Cholesterol glucosylation is catalyzed by transglucosylation reaction of β-glucosidase 1.

Biochem Biophys Res Commun

Graduate School of Humanities and Sciences, Department of Life Science, Ochanomizu University, 2-1-1 Ohtsuka, Bunkyo-ku, Tokyo 112-8610, Japan; Brain Science Institute, RIKEN, 2-1 Hirosawa, Wako, Saitama 351-0198, Japan.

Published: November 2013

AI Article Synopsis

Article Abstract

Cholesteryl glucoside (β-ChlGlc), a monoglucosylated derivative of cholesterol, is involved in the regulation of heat shock responses. β-ChlGlc, which is rapidly induced in response to heat shock, activates heat shock transcription factor 1 (HSF1) leading to the expression of heat shock protein 70 (HSP70) in human fibroblasts. Identification and biochemical characterization of the enzyme responsible for β-ChlGlc formation is important for a complete understanding of the molecular mechanisms leading to HSP70-induction following heat shock. Recently, we demonstrated that β-ChlGlc synthesis is not dependent on UDP-Glucose but glucosylceramide (GlcCer) in animal tissue and human fibroblasts. In this study, we examined the possibility of glucocerebrosidase, a GlcCer-degrading glycosidase, acting as β-ChlGlc-synthesizing enzyme. Overexpression of β-glucosidase 1 (GBA1, lysosomal acid β-glucocerebrosidase) led to an increase in cholesterol glucosylation activity in human fibroblasts. Using a cell line generated from type 2 Gaucher disease patients with severe defects in GBA1 activity, we found that cholesterol glucosylation activity was very low in the cells and the overexpression of GBA1 rescued the activity.
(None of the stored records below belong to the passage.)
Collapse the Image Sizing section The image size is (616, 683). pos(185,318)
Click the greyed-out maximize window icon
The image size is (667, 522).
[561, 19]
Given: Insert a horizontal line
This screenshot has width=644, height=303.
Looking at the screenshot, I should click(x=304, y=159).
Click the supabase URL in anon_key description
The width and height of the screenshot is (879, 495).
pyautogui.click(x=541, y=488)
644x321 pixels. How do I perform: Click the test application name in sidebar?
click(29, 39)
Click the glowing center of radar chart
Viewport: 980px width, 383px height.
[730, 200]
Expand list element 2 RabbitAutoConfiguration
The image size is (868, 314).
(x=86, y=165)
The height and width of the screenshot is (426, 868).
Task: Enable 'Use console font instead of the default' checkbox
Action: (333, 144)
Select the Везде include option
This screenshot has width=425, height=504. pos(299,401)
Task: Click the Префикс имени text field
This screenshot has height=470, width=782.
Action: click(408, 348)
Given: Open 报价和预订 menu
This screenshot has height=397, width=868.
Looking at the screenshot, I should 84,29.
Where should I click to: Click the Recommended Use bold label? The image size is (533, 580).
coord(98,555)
In addition, purified recombinant GBA1 exhibits conduritol B-epoxide-sensitive cholesterol glucosylation activity. The optimum pH and temperature for cholesterol glucosylation by GBA1 were at about 5.3 and 43 °C, respectively. Short chain C8:0-GlcCer was the most effective donor for cholesterol glucosylation activity among GlcCer containing saturated fatty acid (C8:0 to C18:0) tested. GlcCer containing mono-unsaturated fatty acid was more preferred substrate for cholesterol glucosylation when compared with GlcCer containing same chain length of saturated fatty acid. These results demonstrate, for the first time, a novel function of GBA1 as a β-ChlGlc-synthesizing enzyme. Therefore, our results also reveal a new pathway for glycolipid metabolism in mammals.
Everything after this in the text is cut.